According to the BLSG website, BLSG got its start in 1979, 10 years before Governor Kunin was carried away by mosquitoes.

So there has been roadside spraying of pesticides around Lake Dunmore since the 1960s, and some of our collective memories of horrible mosquito years are from these times when roads were already being sprayed. If we are trying to make an argument that BLSG activity has reduced mosquito density we will have to pin down our memories of the buggiest years and determine whether they date to years before roadside spraying was happening. Unless your memories are from the 1950s or early 1960s, they can’t support the idea that BLSG’s spraying has made any difference.

2004 and 2005

There were a lot of mosquitoes in 2004 and 2005. I remember hearing that the only way to swim in Lake Dunmore was to run out of your house and keep running until you were under water. BLSG was in full operation then and using more or less the same chemicals and equipment it is using now. That fact is hard to reconcile with the idea that BLSG activities reliably eliminate the nuisance of mosquitoes.

The Mountain Spring Hotel on Lake Dunmore (near the current Waterhouses). This photo was probably taken about 10 years after it was built in 1892. The large porches are not screened.

Lake Dunmore’s history

Before anyone was spraying poisons around Lake Dunmore, people had enjoyed summer recreation there for more than 100 years. Here is a list of the major hotels on Lake Dunmore and approximately when they operated:

  • Lake Dunmore House   1854-1877
  • Second Lake Dunmore House   1878-1906
  • Mountain Spring Hotel (Lake Dunmore Hotel)   1892-1957
  • Cascade House   1895-1919
  • Moosalamoo Park House   1902-1960s

These hotels were successful for decades because people came from all over the east coast to fish, hike, boat, swim, and sit on the huge open porches. There were no chemical insecticides during most of this period. This history is not compatible with the idea that summer life in Salisbury and Leicester is tolerable only when BLSG is spraying pesticides every week.

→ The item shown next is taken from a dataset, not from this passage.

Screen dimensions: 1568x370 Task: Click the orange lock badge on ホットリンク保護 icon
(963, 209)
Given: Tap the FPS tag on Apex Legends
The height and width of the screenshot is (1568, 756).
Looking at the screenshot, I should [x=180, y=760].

View of Mount Moosalamoo and Lake Dunmore from the Mountain Spring Hotel grounds. This photo was probably taken around the turn of the 20th century. The gazebo is not screened. The road along the far shore of the lake was not built until 1914.

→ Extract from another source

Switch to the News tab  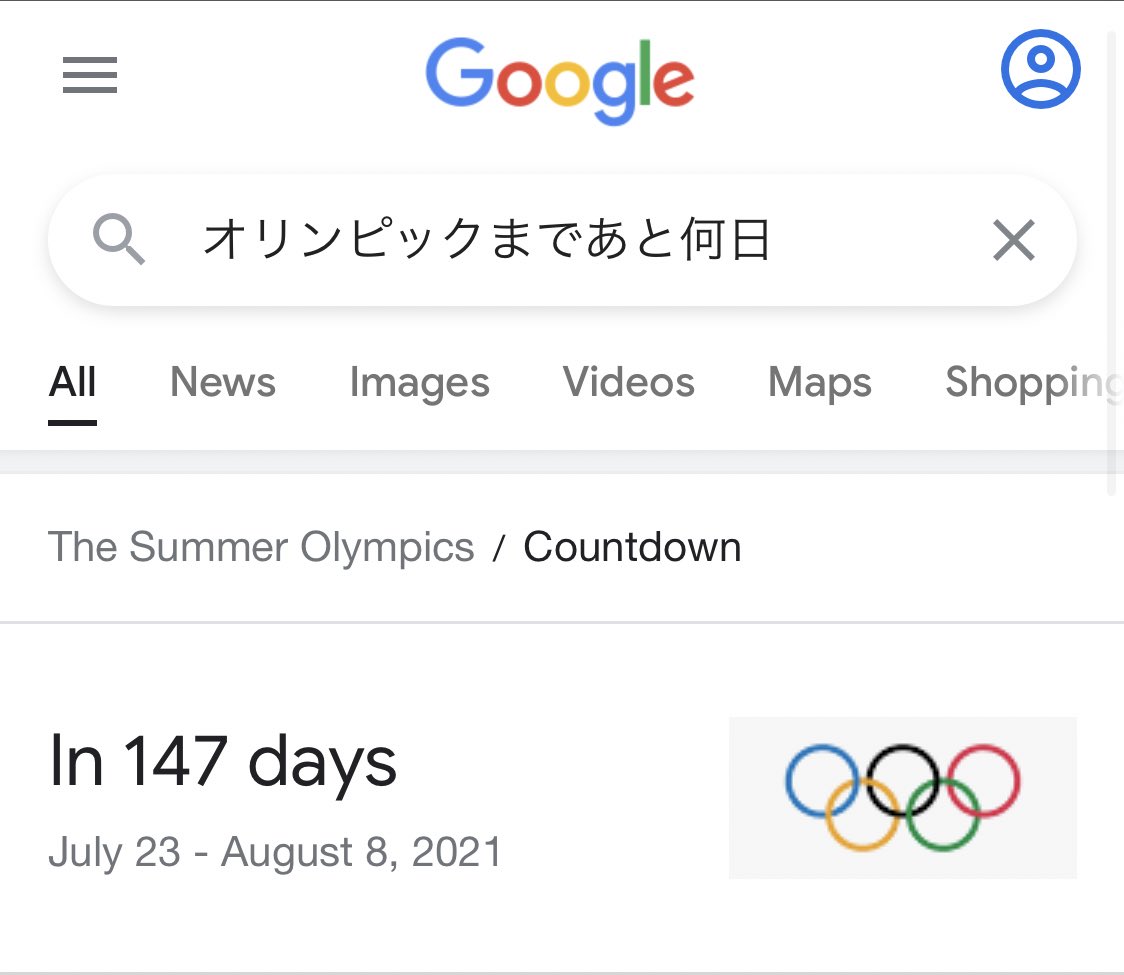pyautogui.click(x=222, y=382)
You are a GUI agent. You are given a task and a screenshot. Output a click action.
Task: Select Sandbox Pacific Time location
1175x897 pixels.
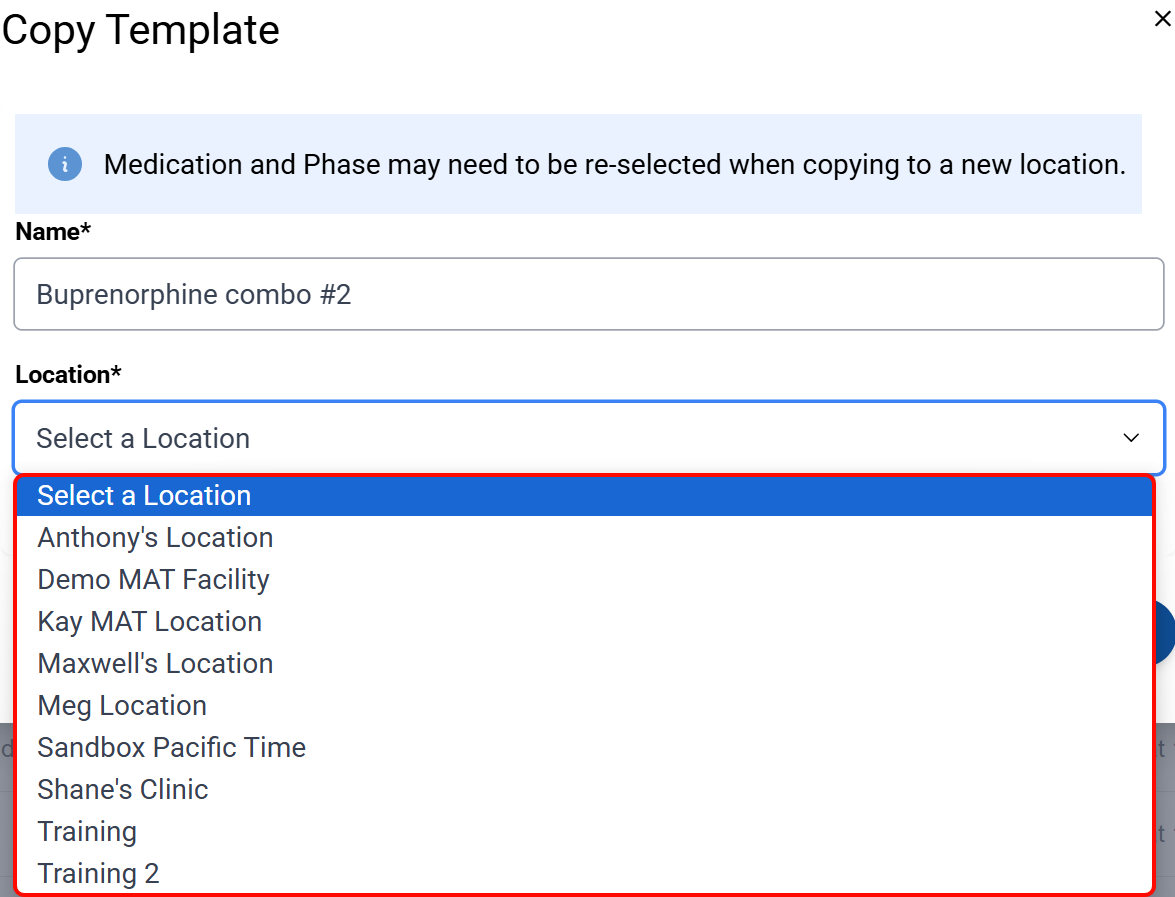(171, 748)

In the twentieth century, tourism shifted away from big hotels to camping and summer cottages. Keewaydin Camp has been in operation since 1910, and by 1969 there were summer campers at Branbury State Park, Waterhouses, and Kampersville. More than 400 private cottages and houses were built on Lake Dunmore in the twentieth century because it is a spectacular place to swim, boat, fish, hike and live. This history includes no indication that prior to BLSG, mosquitoes made Lake Dunmore an intolerable place to live or enjoy outdoor activity. It indicates just the opposite, that mosquitoes probably ruined the summer fun at Lake Dunmore very rarely.

What will happen in Pittsford?

In 2018 Pittsford joined the BLSG District and spray routes there received roadside ULV adulticide treatment for the first time. According to the common local anecdotes, mosquito populations in Pittsford should soon plummet from horrendous to acceptable. Instead, there will probably be so little difference between before and after that someone would have to carefully collect data to detect it. It’s too late now to get those before data, but it would nonetheless be good to hear from people in Pittsford about any changes they experience.

What should we conclude?

There is every indication that people enjoyed outdoor activity and that tourism thrived in the BLSG District for a century before any mosquito control was done. There is no evidence that mosquito density changes very much after BLSG sprays the lake routes once or twice a month as they did in 2018. So there is very weak support for the argument that BLSG spraying is the only thing that prevents mosquitoes from ruining life in the District.